【W杯メンバー候補】乾&原口をアシストする“ドリブル師匠”

2018年05月30日 11時00分

岡部氏が独自の理論を語った

 6月14日に開幕のロシアW杯に臨むサッカー日本代表を陰ながら“アシスト”している男がいる。ドリブルに特化したテクニックを子供からプロ選手まで伝授する「ドリブルデザイナー」の岡部将和氏(34)だ。30日に国際親善試合ガーナ戦(日産)を控える日本代表MF乾貴士(29=エイバル)やMF原口元気(27=デュッセルドルフ)らW杯メンバー候補にもアドバイスを送っており、“世界トップ”のドリブラー誕生を目指している。

 卓越したドリブル技術を持つ岡部氏は、その技術を体系化し、プロアマ、性別、年齢問わず幅広いプレーヤーに伝授している。肩書は「ドリブルデザイナー」。コーチではない。「指導は上から教えているような感じになってしまいます。そういうつもりはなく、選手それぞれの良さを生かすためにデザインするというイメージでデザイナーなんです」と語る。

 様々な選手のスキルアップを“デザイン”している様子をインターネットの動画サイトにアップするなど地道な活動を続けていると反響も大きくなり、サッカー界で知られた存在になった。

 そんなとき、共通の知人を通じて知り合った乾と意気投合。スペインで自身の技術を伝える機会を得たという。「プロの選手が僕に教えてもらおうとするのは勇気がいると思います。でも、だからプロなんだと。一般の人よりうまくなるため、常にアンテナを張っているし、うまくなるためには貪欲なんです」

 ロシアW杯を見据えてドリブラーとして輝こうとする乾に何を伝えてきたのか。岡部氏はこう振り返った。「スペインに行ったのは4か月くらい前ですね。(アルゼンチン代表FWリオネル)メッシ(30=バルセロナ)とか(元オランダ代表FWアリエン)ロッベン(34=バイエルン・ミュンヘン)とか世界的なドリブラーは縦の突破ありきの中へのドリブルなので、縦のドリブルを『より強化しよう』ということでアドバイスさせていただきました」

 一体“縦ありき”とはどういうことなのだろうか。岡部氏は「ドリブルは大きく分けると相手の縦側か中側を取るかの2通り。縦ありきだとDFは後ろに重心がいき、縦、横どちらも対応が遅くなる。横に関してはDFの逆を突いたとしても、DFがその次のプレーにスムーズに移れるため守りやすいのです」と独自の理論を説明した。

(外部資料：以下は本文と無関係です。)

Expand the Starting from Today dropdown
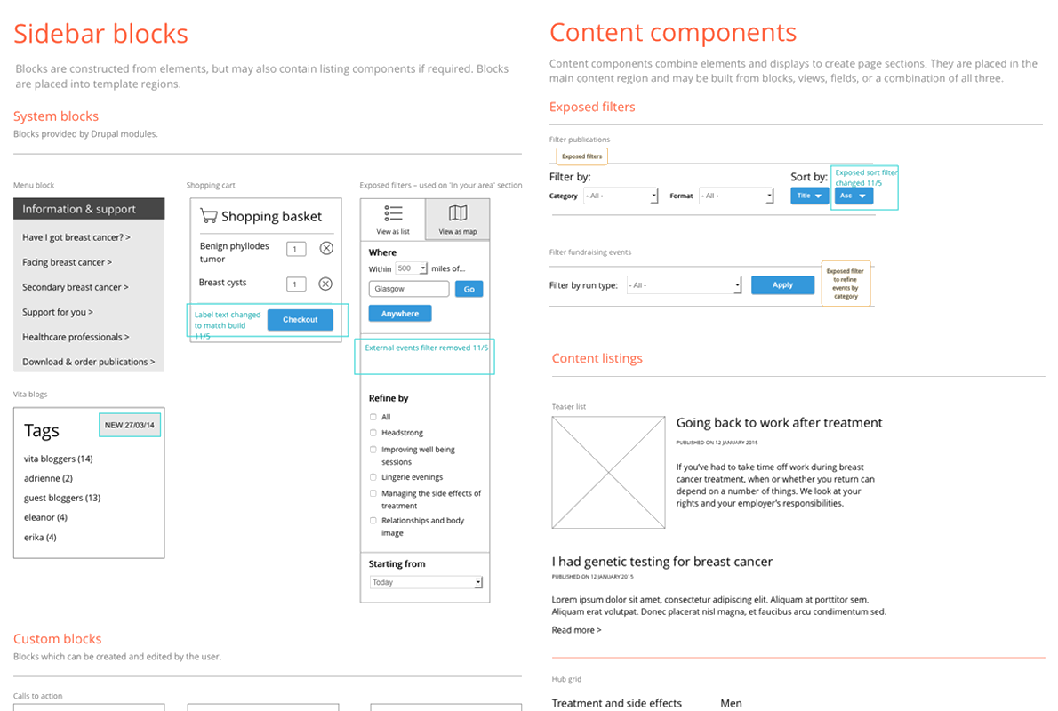This screenshot has width=1058, height=711. (x=425, y=582)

 一方、原口に関しては「(ドリブルで)ボールを前に出したときの相手との距離ですね。『その距離何センチですか?』と聞いたら感覚ということだったので、最強のDFが思い切り足を出してきたら何センチ届くのかというところをアドバイスしました」。相手DFの届かない間合いを保てば、ミスがない限りボールを奪われることはないわけだ。

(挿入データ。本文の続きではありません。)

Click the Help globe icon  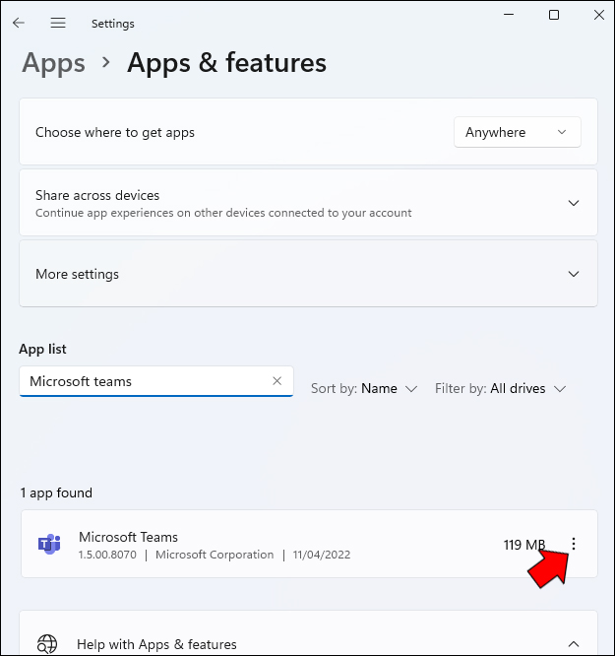[47, 644]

 同氏は元イタリア代表DFマルコ・マテラッツィ氏(44)が足を伸ばして届く距離が180センチだったことを踏まえて、こう解説した。「自分の前に直径22センチのボールがあるので2メートル2センチ(対峙するDFと)空けておけば物理的に届きません。今はもうちょっと伸びる選手もいるだろうし、それに合わせて間合いを変えればいいのです。教えるときは(原口に限らず)『自分が抜きたいDFの最強を想像してください』と伝えています」

 2人はロシアW杯に向けてドリブルのスキルに磨きをかける中、助言は個々の特性やプレースタイルによっても変わり、中には詳細を明かせない要素も含まれているという。岡部氏は「僕が教えたことが生きてくれたらうれしいですね。それで少しでも勝つ確率が上がってくれればと思います」と語る。

 1次リーグ突破は簡単ではないが、原口や乾が勝利に導くプレーをした暁には“その裏に岡部氏の助言あり”となるかもしれない。

【本田への期待】岡部氏は日本代表MF本田圭佑(31=パチューカ)とも親交がある。あるイベントで出会って会話が進むと、本田のプロデュースするサッカースクールで子供たちへの講師をオファーされ、その後に指導が実現したという。同氏はキャリアの集大成としてロシアW杯に臨む本田について「変な崩れ方をしないというか転ばない印象。ボールをキープして時間を一人でつくれる選手でキーになるプレーヤーだと思います」と期待した。

☆おかべ・まさかず=1983年8月1日生まれ。神奈川県出身。サッカー選手として横浜Mジュニアユース、神奈川県立荏田高校、桐蔭横浜大でプレー。大学卒業後はFリーグ(フットサル)の湘南で活躍。現役引退後はフットサル指導者となり、ドリブルデザイナーとしても活動。自ら確立したドリブル理論で子供からプロまで幅広いプレーヤーにアドバイスを送っている。